As to what it means, don’t ask me. And don’t bother to ask your senator either. Because, as Washington Post columnist Paul Waldman disclosed today,
“Let me share a secret with you: Members of Congress don’t read the text of most of the bills they vote on. That’s true of both Republican bills and Democratic bills. But it’s not because they aren’t doing their jobs.
So why don’t they read most bills? The first reason is that there are just too many. In the last Congress, which ran from 2019 to 2021, there were over 20,000 bills introduced, and just under 1,900 that were considered on the floor. And that was not a particularly productive Congress. So members have to rely on summaries prepared by staff and instructions from their party leadership on whether to vote yea or nay; otherwise the task is just too enormous. But more importantly, legislative text is so impenetrable that it makes your iTunes terms and conditions look like “Hop on Pop.” It’s full of convoluted lines like —“
— Well, like the actual Covid Bill text quoted above. And, Waldman adds: “They show why Congress has staffers who have expertise in writing and interpreting legislation.”

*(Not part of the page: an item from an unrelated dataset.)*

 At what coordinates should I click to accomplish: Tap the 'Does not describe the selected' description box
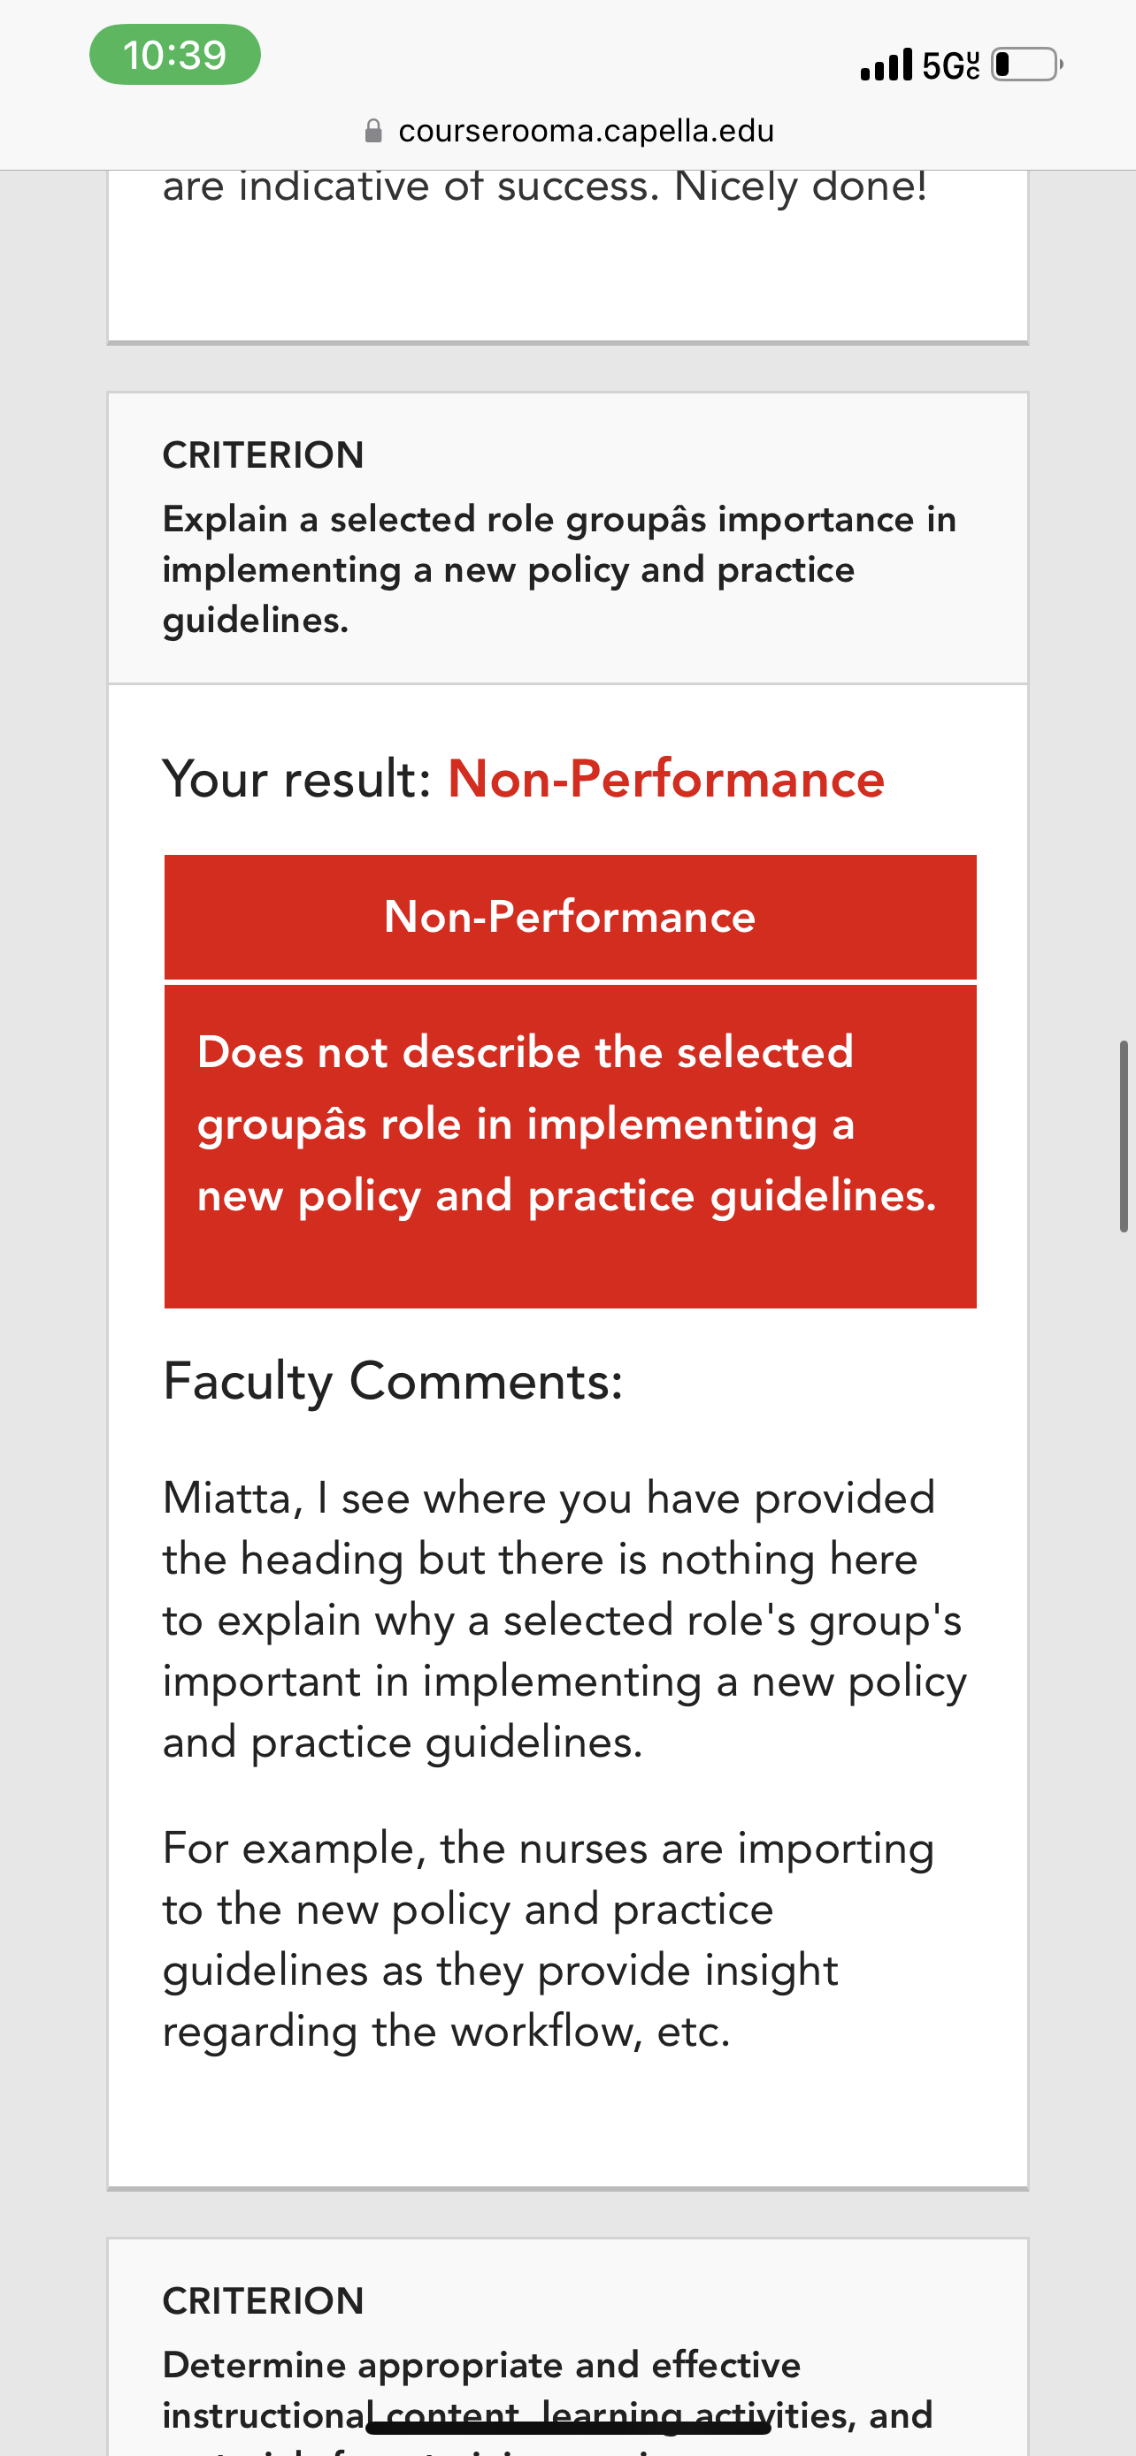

So, noting the numbers Waldman cites, here’s another secret: if Congress was like an airport and bills were approaching airplanes, nine out of ten wouldn’t make it to the hangar. Mostly they don’t even crash: big sinkholes open on the runways, soundlessly swallow them up, then close behind them. For that matter, of the 1900 which do get to the floor — many of those do crash & burn. And their paper debris is quickly swept under the Hill’s capacious rugs, often in the blink of an eye.
So here’s to the staffs, who are like unelected co-pilots, doing most of the real work, always ready for the Boss to slide into their seat at the last minute, hear the wheels squeak, then step out the cabin door to bask & wave. (Or, as happens those 90-plus percent of other times, slip anonymously away to their cubbyhole offices, and make calls begging rich people for campaign money.)
In another century, I was among the crowd of staffers for a couple years. There were moments of excitement, but much more tedium. One way I filled the tedium was by giving impromptu job counseling to dozens among the unending stream of people who coursed through the congressional office corridors, looking desperately for someone to let them join all the purportedly nonstop excitement on our side of the desks.
I was always cheery (imagine!) and encouraging. But in truth their odds were about those of the average Powerball ticket holder. Yet they never stopped coming.
We had a name for their condition: Potomac Fever.
When my Boss left and my job ended, I missed the paychecks; but overall, was quite ready to leave The Hill behind. In fact, I felt not the slightest twinge of Potomac Fever; my tour there had somehow given me antibodies. Maybe all those non-job interviews were like a vaccine.
Sure, Congress remains a crucial social/political organ. It does a necessary job, albeit not particularly well. But I was content to let someone else’s Powerball ticket turn up a winner for the minor slot I vacated.
Maybe it’s more exciting up there this year, what with an invasion, a body count, high fences with razor wire, new members packing heat on the floor, and Guard troops all around.
Yes, their job is still necessary, and worth protecting. But I’m still immune.